General characteristics
- Tonnage: 6,953 GRT; 4,383 NRT;
- Length: 415 ft 5 in (126.62 m)
- Beam: 52 ft 2 in (15.90 m)
- Draught: 31 ft 5 in (9.58 m)
- Propulsion: 2 × 375 hp (280 kW) triple expansion engines
- Speed: 15.4 knots (28.5 km/h; 17.7 mph)
- Capacity: 2,600 tons general cargo; 286 passengers (126 first class & 160 second class);
- Armament: 4.7 in (120 mm) gun

= Kyarra =

Cargo and passenger luxury liner torpedoed and sunk near Swanage

Kyarra was a 6,953-ton (7,065 t) steel cargo and passenger luxury liner, built in Scotland in 1903 for the Australian United Steam Navigation Company.

==Construction and launch==
The Kyarra was built at Dumbarton by William Denny and Brothers, and launched on 2 February 1903 on the River Clyde, Scotland. Her name was taken from the aboriginal word for a small fillet of possum fur.

==Career==
For ten years Kyarra sailed between Fremantle, Western Australia, where she was registered, and Sydney, New South Wales carrying cargo and passengers. She sailed under the flag of the United Steam Navigation Company Limited of London.

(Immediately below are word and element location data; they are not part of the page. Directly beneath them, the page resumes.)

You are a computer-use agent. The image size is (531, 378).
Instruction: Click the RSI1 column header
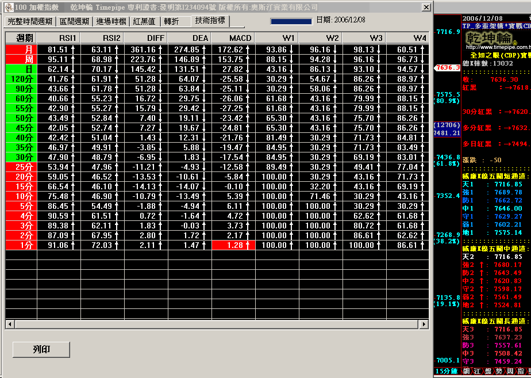(59, 38)
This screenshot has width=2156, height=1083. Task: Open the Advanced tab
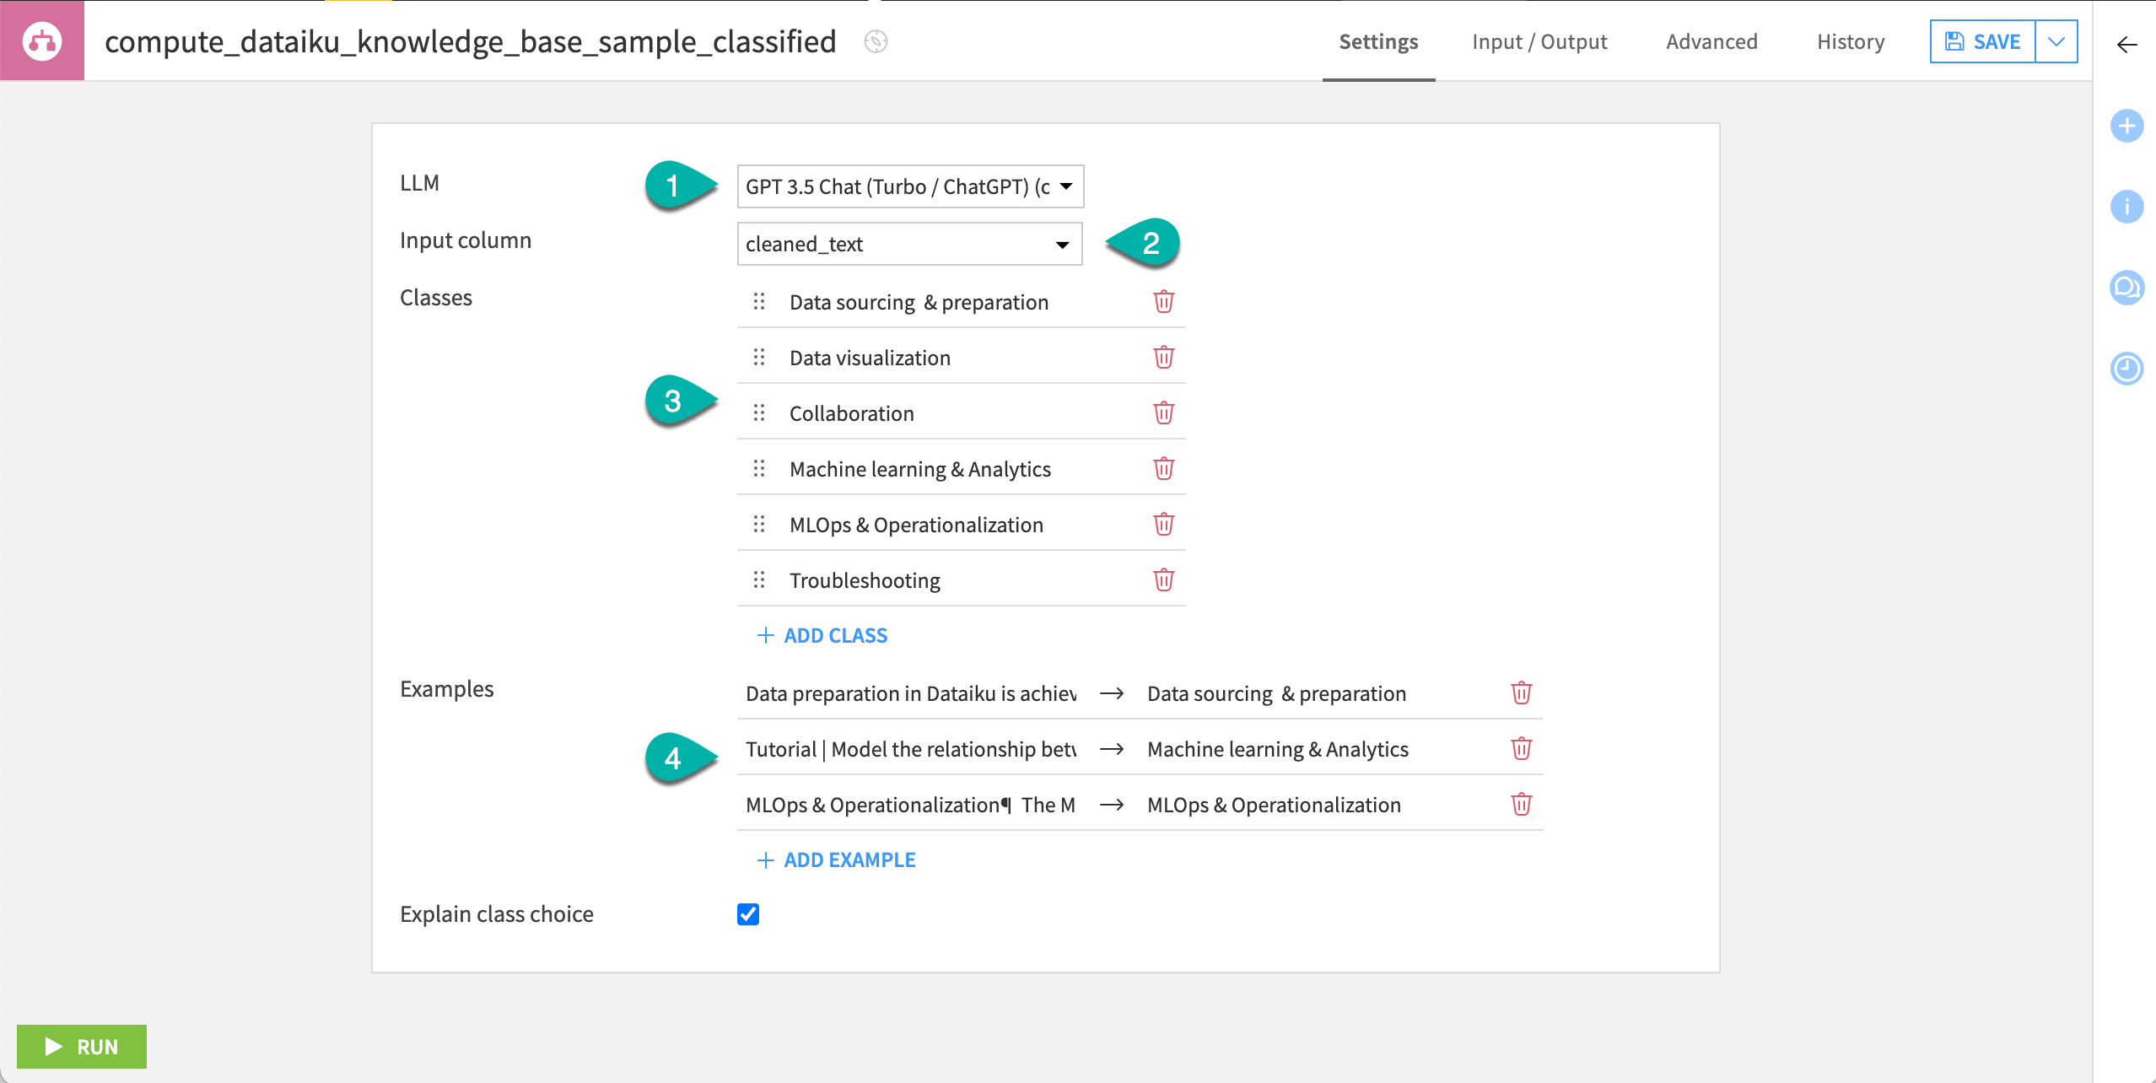click(1711, 41)
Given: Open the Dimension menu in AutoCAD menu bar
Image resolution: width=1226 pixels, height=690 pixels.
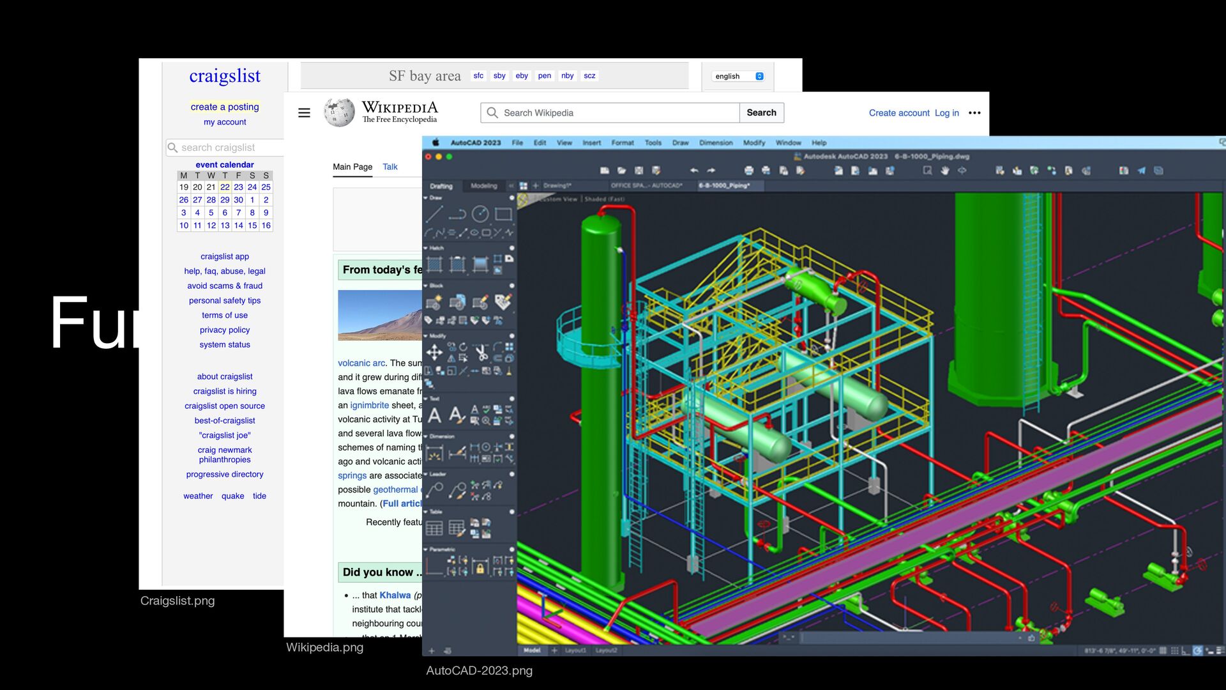Looking at the screenshot, I should (716, 143).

On 6 November 1914 she was requisitioned in Brisbane and converted into a hospital ship (HMAT A.55 Kyarra) for the purpose of transporting the Australian medical units to Egypt. The hull was painted white with a large red cross on the side. She carried the full staff and equipment of the Nos. 1 and 2 General Hospitals, the Nos. 1 and 2 Stationary Hospitals, and the No. 1 Clearing Hospital.

In March 1915, Kyarra was converted into a troop transport. Commonwealth control ended 4 January 1918.

==Wireless telegraphy==
In October 1911, the then wireless operator, Sidney Jeffryes achieved brief fame for the ship which was reported in the Sydney Sun: "Record by the Kyarra. Mr. S. H. Jeffryes, wireless operator on the A.U.S.N. Co.'s Kyarra, which was fitted up by the Australasian Wireless Co., Ltd., has put up a record for overland wireless messages between ships. His report says:— "Coming into Adelaide on the 18th Instant, distant from Adelaide 140 mi, I picked up the Cooma. This exceeds the records of that of the Cooma and Riverlna four months ago from Townsville to the Bight by a small margin of about 40 mi. The conditions were absolutely normal on the night, a fact which could hardly be said of the occasion four months ago, which was a night on which every operator got good distances, myself and the Levuka getting 2100 mi. It is claimed by the Cooma and Riverina that the distance was 2300 mi. This is not so, as direct it is not more than 1500 mi, but even this is equivalent to almost twice as much by sea. I thus claim to have established an Australasian record for transmission and reception over land, beating the previous one by 40 mi." Jeffryes was later appointed wireless operator for the Australian Antarctic Expedition.

==Sinking==
On 5 May 1918, Kyarra was sailing from Tilbury to Devonport to embark civilian passengers and take on full general cargo. However she was sunk by the German submarine near Swanage with the loss of six lives on 26 May 1918.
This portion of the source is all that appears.